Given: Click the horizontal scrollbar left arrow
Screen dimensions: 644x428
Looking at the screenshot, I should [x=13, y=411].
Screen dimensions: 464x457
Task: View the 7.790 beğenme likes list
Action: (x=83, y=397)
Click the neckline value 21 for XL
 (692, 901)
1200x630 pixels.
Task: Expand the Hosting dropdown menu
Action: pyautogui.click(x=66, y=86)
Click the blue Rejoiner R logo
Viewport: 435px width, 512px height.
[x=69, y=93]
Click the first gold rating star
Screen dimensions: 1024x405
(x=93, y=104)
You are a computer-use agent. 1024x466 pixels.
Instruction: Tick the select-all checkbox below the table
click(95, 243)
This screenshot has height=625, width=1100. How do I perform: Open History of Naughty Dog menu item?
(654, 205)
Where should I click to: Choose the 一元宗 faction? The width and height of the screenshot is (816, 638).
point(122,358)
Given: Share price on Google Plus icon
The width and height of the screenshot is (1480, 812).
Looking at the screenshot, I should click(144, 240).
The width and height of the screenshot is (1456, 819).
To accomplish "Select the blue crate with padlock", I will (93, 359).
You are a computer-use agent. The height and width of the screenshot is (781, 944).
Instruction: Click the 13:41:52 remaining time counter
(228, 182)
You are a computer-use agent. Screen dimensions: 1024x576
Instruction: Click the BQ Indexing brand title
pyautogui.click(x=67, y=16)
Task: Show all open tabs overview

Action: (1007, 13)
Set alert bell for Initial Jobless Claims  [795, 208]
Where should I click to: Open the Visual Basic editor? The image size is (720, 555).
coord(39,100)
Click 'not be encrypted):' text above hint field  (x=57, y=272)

━━━

Could you output every record above exactly as written?

Given: Click the horizontal scrollbar left arrow
Screen dimensions: 644x428
Looking at the screenshot, I should [x=13, y=411].
Screen dimensions: 464x457
Task: View the 7.790 beğenme likes list
Action: (x=83, y=397)
Click the neckline value 21 for XL
 (692, 901)
1200x630 pixels.
Task: Expand the Hosting dropdown menu
Action: pyautogui.click(x=66, y=86)
Click the blue Rejoiner R logo
Viewport: 435px width, 512px height.
[x=69, y=93]
Click the first gold rating star
Screen dimensions: 1024x405
(x=93, y=104)
You are a computer-use agent. 1024x466 pixels.
Instruction: Tick the select-all checkbox below the table
click(95, 243)
This screenshot has height=625, width=1100. How do I perform: Open History of Naughty Dog menu item?
(654, 205)
Where should I click to: Choose the 一元宗 faction? The width and height of the screenshot is (816, 638).
point(122,358)
Given: Share price on Google Plus icon
The width and height of the screenshot is (1480, 812).
Looking at the screenshot, I should click(144, 240).
The width and height of the screenshot is (1456, 819).
To accomplish "Select the blue crate with padlock", I will (93, 359).
You are a computer-use agent. The height and width of the screenshot is (781, 944).
Instruction: Click the 13:41:52 remaining time counter
(228, 182)
You are a computer-use agent. Screen dimensions: 1024x576
Instruction: Click the BQ Indexing brand title
pyautogui.click(x=67, y=16)
Task: Show all open tabs overview

Action: (1007, 13)
Set alert bell for Initial Jobless Claims  [795, 208]
Where should I click to: Open the Visual Basic editor? The image size is (720, 555).
coord(39,100)
Click 'not be encrypted):' text above hint field  (x=57, y=272)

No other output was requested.